Task | All records given below must be printed word for word.

Listed records |
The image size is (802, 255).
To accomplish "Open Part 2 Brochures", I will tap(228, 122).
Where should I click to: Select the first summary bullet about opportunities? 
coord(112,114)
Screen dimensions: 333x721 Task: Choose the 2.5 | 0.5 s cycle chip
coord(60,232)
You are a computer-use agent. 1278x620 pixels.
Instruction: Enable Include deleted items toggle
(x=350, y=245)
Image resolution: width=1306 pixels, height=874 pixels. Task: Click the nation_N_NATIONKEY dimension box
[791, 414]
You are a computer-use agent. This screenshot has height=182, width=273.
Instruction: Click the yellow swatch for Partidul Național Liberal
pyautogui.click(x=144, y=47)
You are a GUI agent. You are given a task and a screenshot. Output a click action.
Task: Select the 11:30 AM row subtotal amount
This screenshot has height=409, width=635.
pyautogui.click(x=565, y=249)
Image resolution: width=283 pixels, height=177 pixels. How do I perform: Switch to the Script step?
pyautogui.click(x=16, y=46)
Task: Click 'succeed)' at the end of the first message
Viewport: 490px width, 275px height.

Result of this exercise |
The image size is (802, 255).
To accomplish "Open Part 2 Brochures", I will tap(228, 122).
Where should I click to: Select the first summary bullet about opportunities? 
coord(112,114)
Screen dimensions: 333x721 Task: Choose the 2.5 | 0.5 s cycle chip
coord(60,232)
You are a computer-use agent. 1278x620 pixels.
Instruction: Enable Include deleted items toggle
(x=350, y=245)
Image resolution: width=1306 pixels, height=874 pixels. Task: Click the nation_N_NATIONKEY dimension box
[791, 414]
You are a computer-use agent. This screenshot has height=182, width=273.
Instruction: Click the yellow swatch for Partidul Național Liberal
pyautogui.click(x=144, y=47)
You are a GUI agent. You are given a task and a screenshot. Output a click action.
Task: Select the 11:30 AM row subtotal amount
This screenshot has height=409, width=635.
pyautogui.click(x=565, y=249)
Image resolution: width=283 pixels, height=177 pixels. How do I perform: Switch to the Script step?
pyautogui.click(x=16, y=46)
Task: Click 'succeed)' at the end of the first message
Viewport: 490px width, 275px height.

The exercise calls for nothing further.